The best- and worst-performing collective investment schemes over the quarter were, respectively, the Stanlib S&P 500 Info Tech Index Feeder ETF (up 26% over three months) and the Old Mutual Mid and Small Cap Fund (–9.77% over the period).

One-year returns

For the year to the end of June, South African equity resources returned a whopping 31.78%, followed by regional equity general (15.10%) and global equity general (12.82%), according to ProfileData.

The worst-performing sub-categories were worldwide equity unclassified (–9.54%), South African real estate general (–9.41%) and South African equity mid and small cap (–2.23%).

The best- and worst-performing funds for the 12-month period were, respectively, the Satrix Resi ETF (41.96%) and the Investec Value Fund (–20.32%).

In comparison, FTSE/JSE indices delivered the following:

  • All Share: 15.02%;
  • Top 40: 16.75%;
  • Financials: 10.51%;
  • Resources 10: 44.55%;
  • Industrials: 7.52%; and
  • Mid Cap: 3.67%.

Five-year returns

Taking a longer-term investment view, over five years to the end of June, the best performance came from funds invested outside South Africa in the global equity general (13.72% annualised), global equity unclassified (12.95% annualised) and global multi-asset high equity (12.35% annualised) sub-categories. 

The top three funds over this period were:

  1. Sygnia Itrix MSCI US Index ETF (19.78% annualised);
  2. Old Mutual Global Equity Fund (19.22% annualised); and
  3. Prescient China Balanced Feeder Fund (18.89% annualised).

Top managers

South Africa’s top three management companies, according to their PlexCrown ranking (based on the PlexCrown ratings of their qualifying funds), are Allan Gray, PSG and Coronation.
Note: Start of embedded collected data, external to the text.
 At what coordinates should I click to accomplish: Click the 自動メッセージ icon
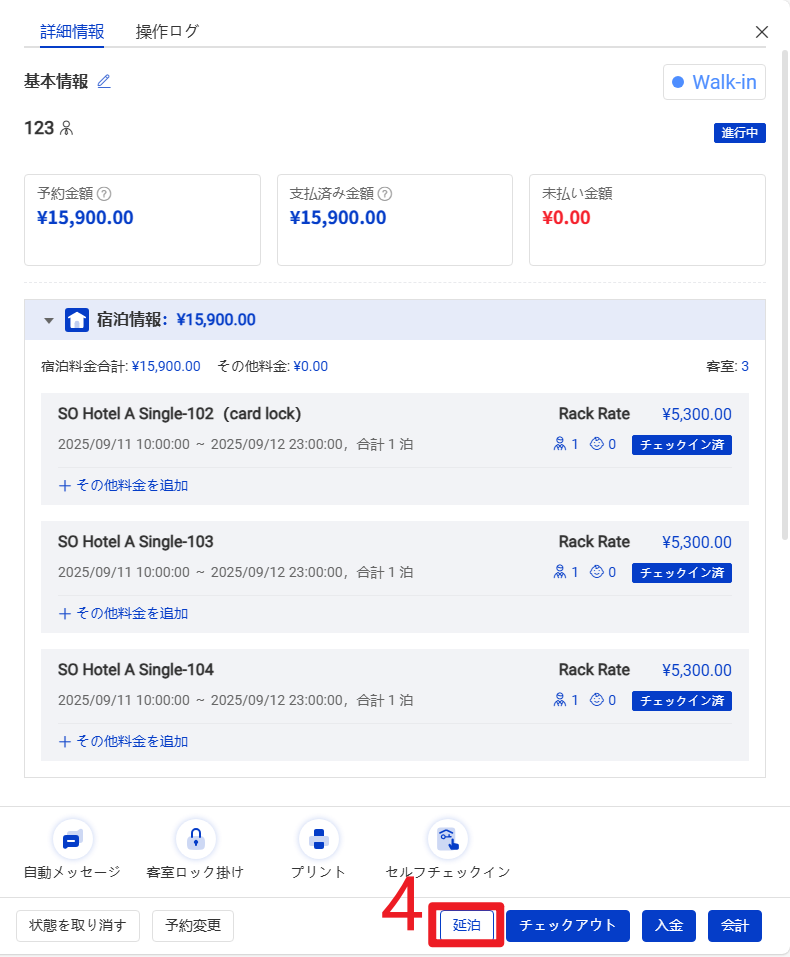[71, 840]
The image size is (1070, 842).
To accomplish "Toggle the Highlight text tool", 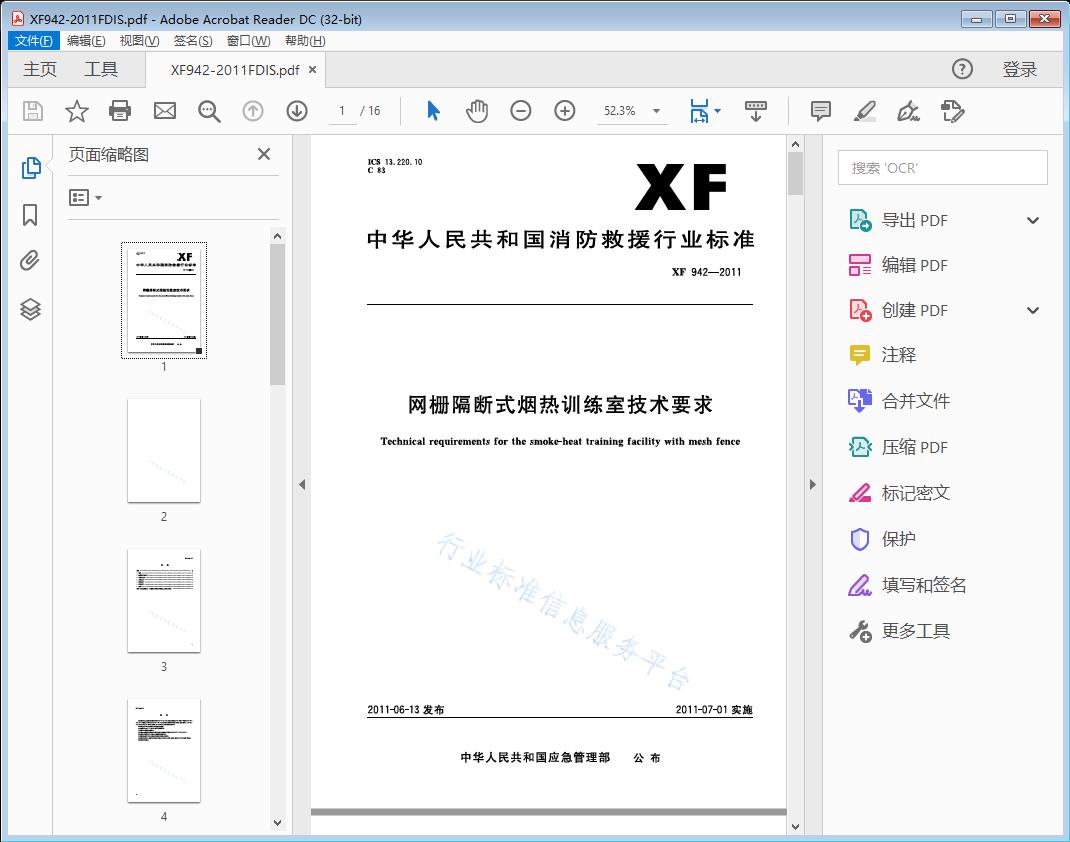I will tap(864, 112).
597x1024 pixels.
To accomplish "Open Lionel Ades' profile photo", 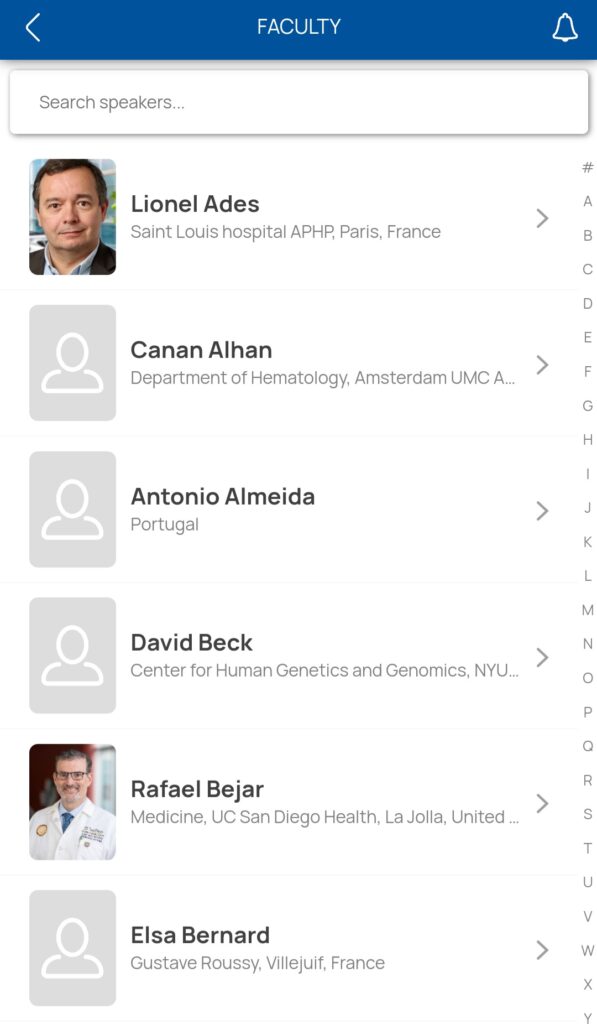I will (x=73, y=217).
The three companies retained the positions they held at the end of the first quarter.

Allan Gray’s rating improved from 4.745 PlexCrowns in the first quarter to 4.982 PlexCrowns in the second quarter, despite the drop in the rating of the Allan Gray-Orbis Global Optimal Fund of Funds (down to two PlexCrowns).

The company had eight qualifying funds, of which six received the maximum rating of five PlexCrowns: the Allan Gray-Orbis Global Equity Feeder Fund, Allan Gray-Orbis Global Fund of Funds, Allan Gray Equity Fund, Allan Gray Bond Fund, Allan Gray Balanced Fund and Allan Gray Stable Fund.

PSG’s rating showed a small decline, quarter-on-quarter, from 4.491 to 4.392 PlexCrowns. It retained its second-place position, according to ProfileData, because of the “stellar performance of PSG’s Flexible Fund, as well as the PSG Equity Fund”. These funds each earned five PlexCrowns. Of its eight qualifying funds, other funds to achieve five PlexCrowns were the Balanced Fund and the Stable Fund.

Coronation Fund Managers had 18 qualifying funds, and retained its third place in the rankings with a marginally improved score: from 3.789 to 3.824 PlexCrowns. Its five-PlexCrown funds are the Optimum Growth Fund, Resources Fund, Bond Fund and Jibar Plus Fund.